▶ _WHAT NEEDS TO BE DONE_
Change "location" to "position" in the entries from the line with "Find the location of a particular element." through the end of the entries, keeping everything else the same. Leave the pictures out of your answer.

━━━ RECORDS PROVIDED

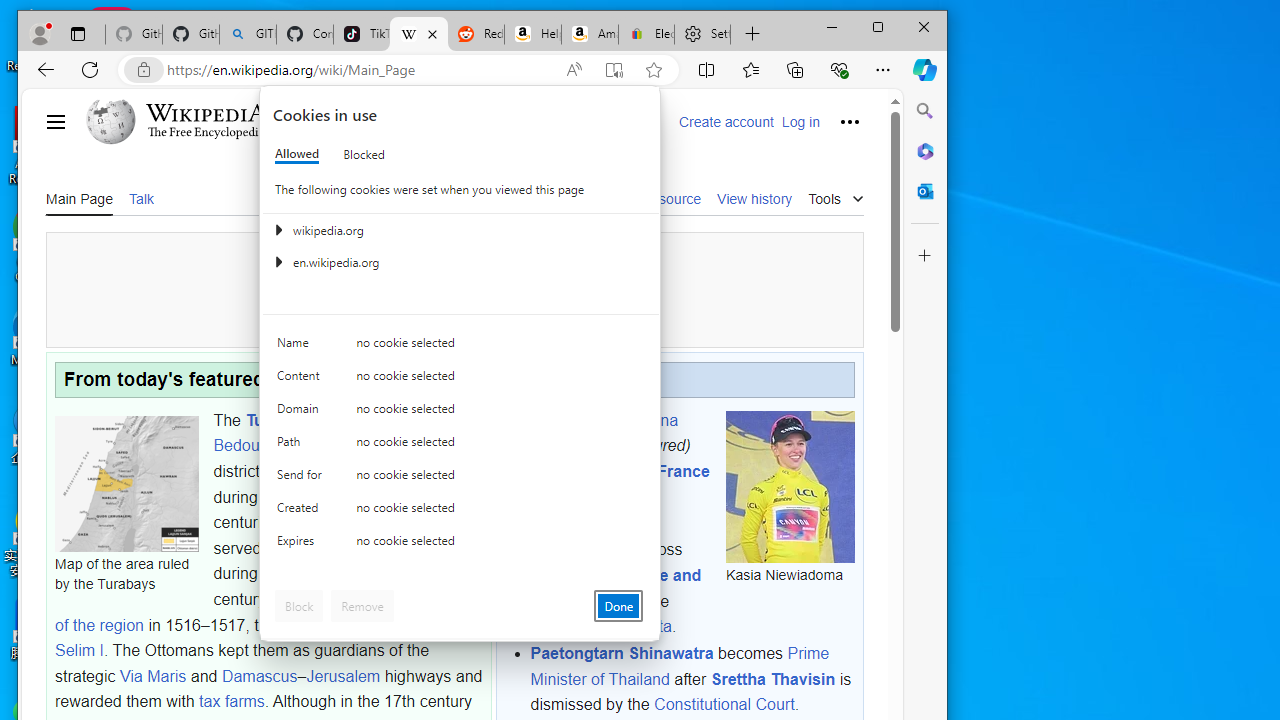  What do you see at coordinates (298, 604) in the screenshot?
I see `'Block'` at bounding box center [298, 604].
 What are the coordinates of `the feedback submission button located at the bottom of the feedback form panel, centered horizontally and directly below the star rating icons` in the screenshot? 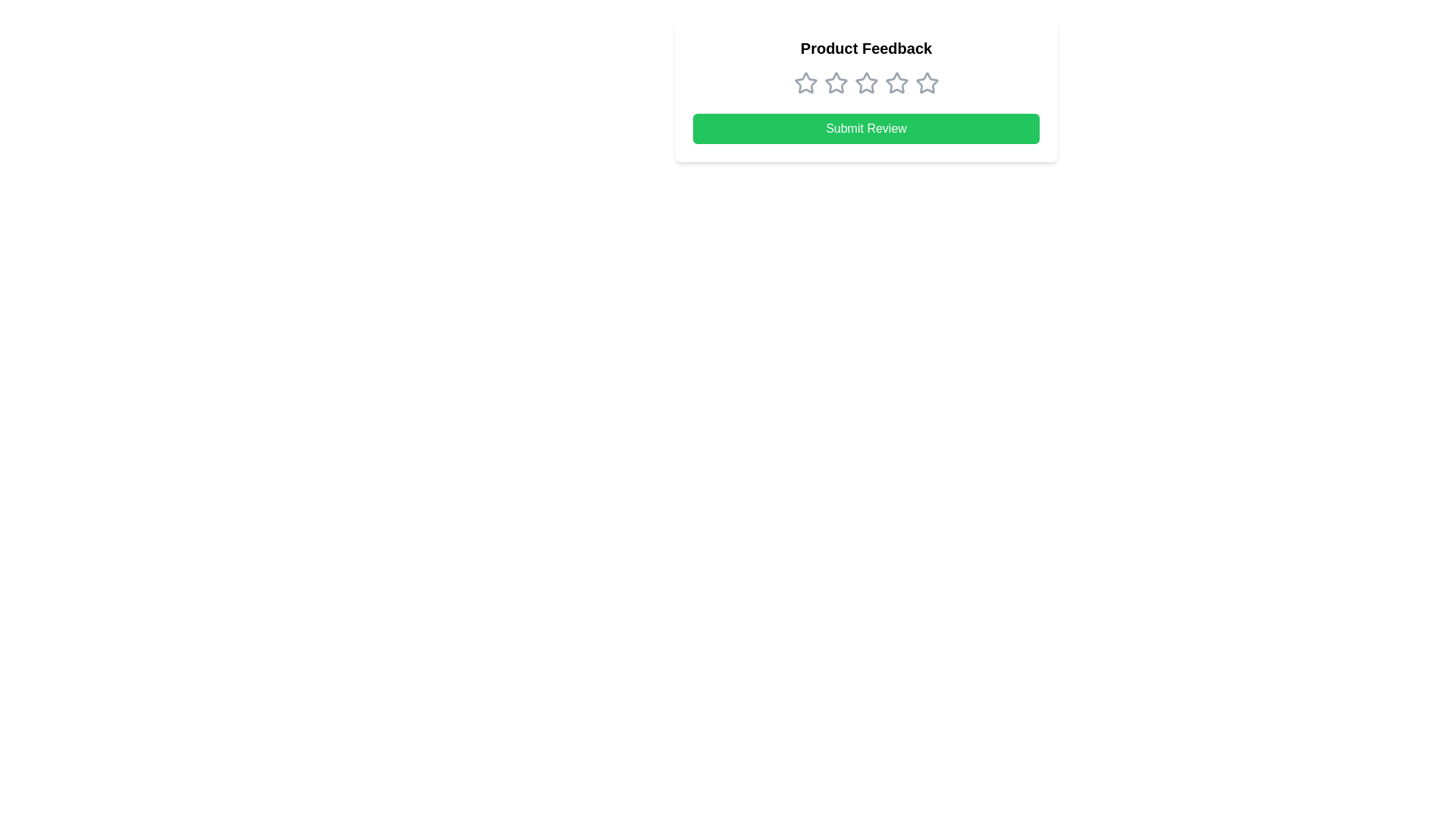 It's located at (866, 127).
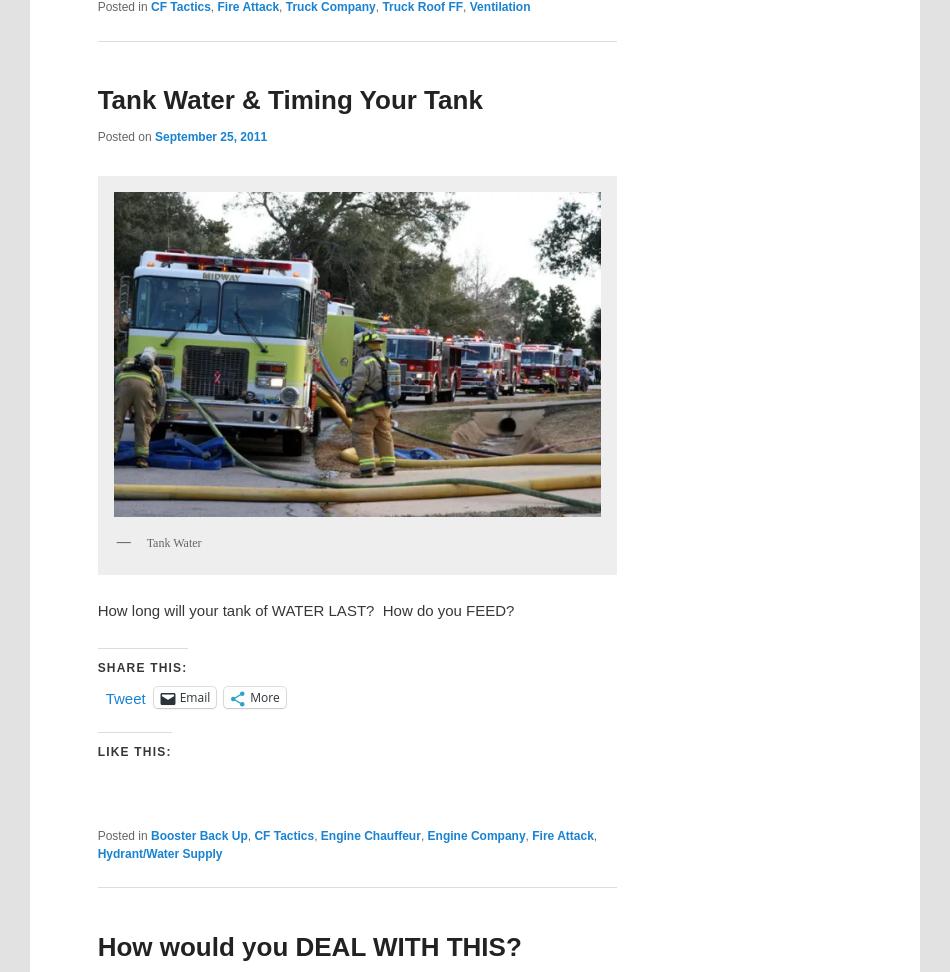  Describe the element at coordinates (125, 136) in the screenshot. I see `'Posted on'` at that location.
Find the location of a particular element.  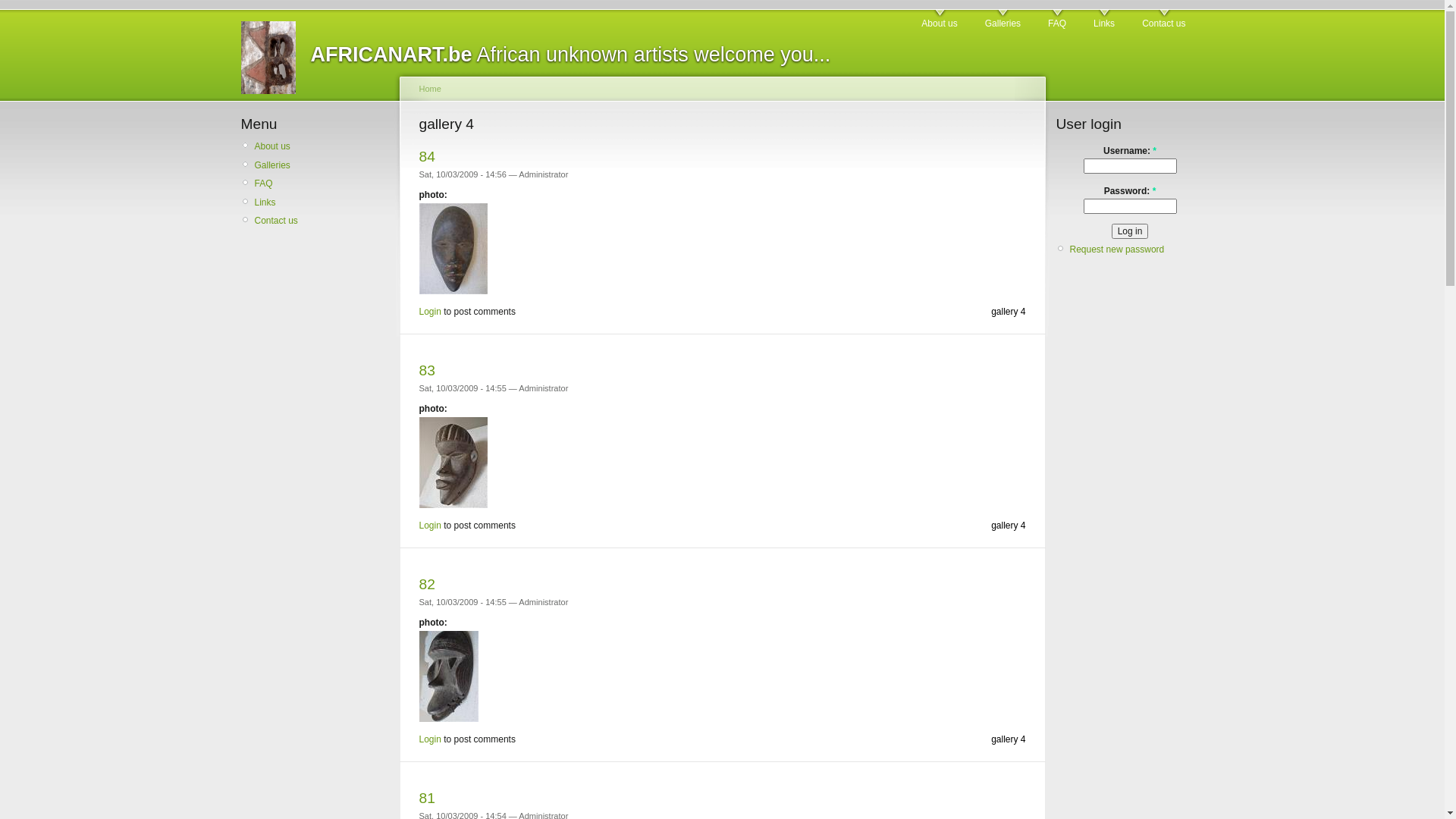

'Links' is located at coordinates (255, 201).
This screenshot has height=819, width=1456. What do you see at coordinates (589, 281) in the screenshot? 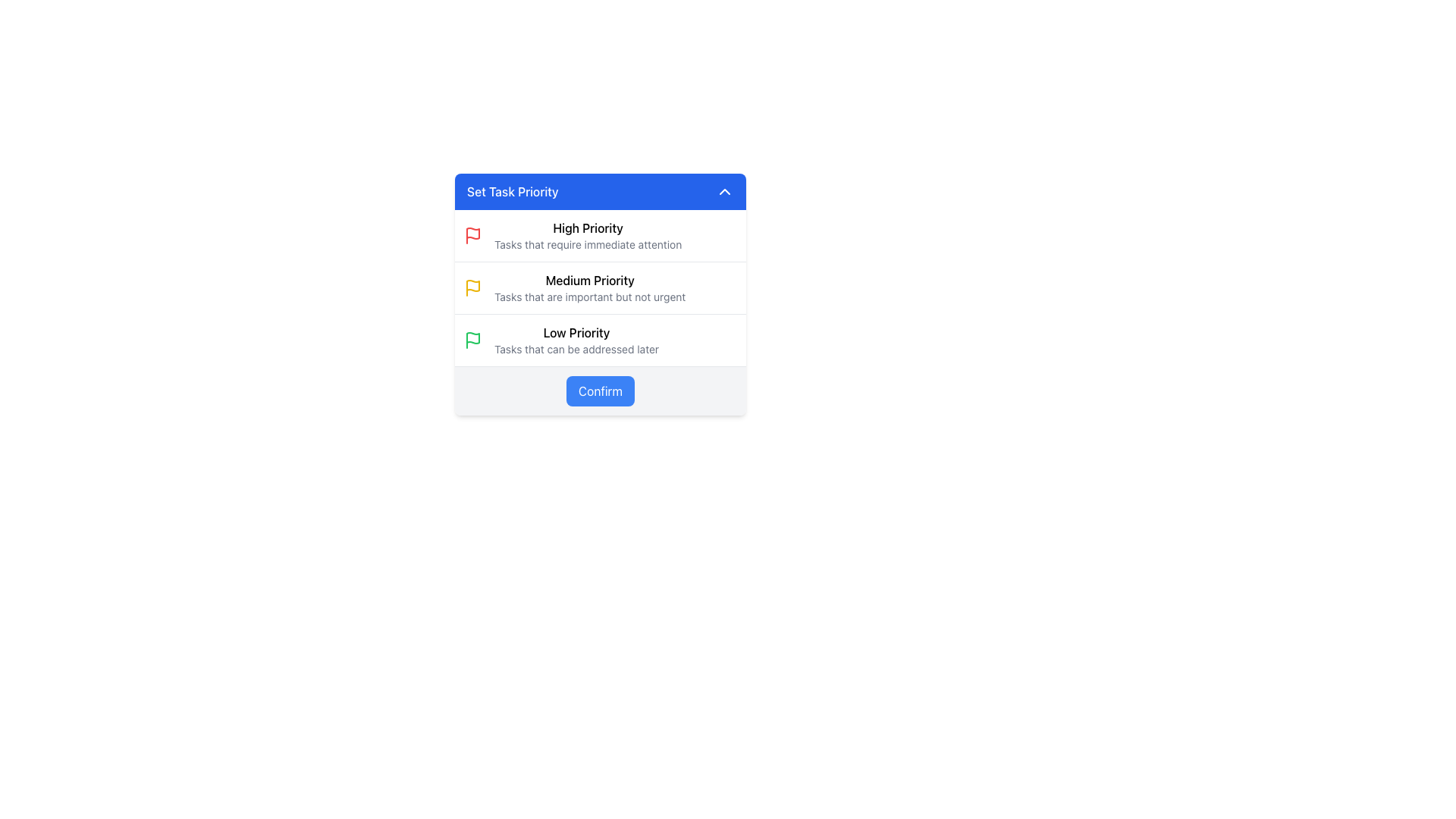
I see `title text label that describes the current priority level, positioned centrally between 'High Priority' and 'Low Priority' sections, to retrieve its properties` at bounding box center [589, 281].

━━━━━━

▶ _SOLUTION_
Find the position of a particular element.  

'Links' is located at coordinates (255, 201).
This screenshot has height=819, width=1456. What do you see at coordinates (589, 281) in the screenshot? 
I see `title text label that describes the current priority level, positioned centrally between 'High Priority' and 'Low Priority' sections, to retrieve its properties` at bounding box center [589, 281].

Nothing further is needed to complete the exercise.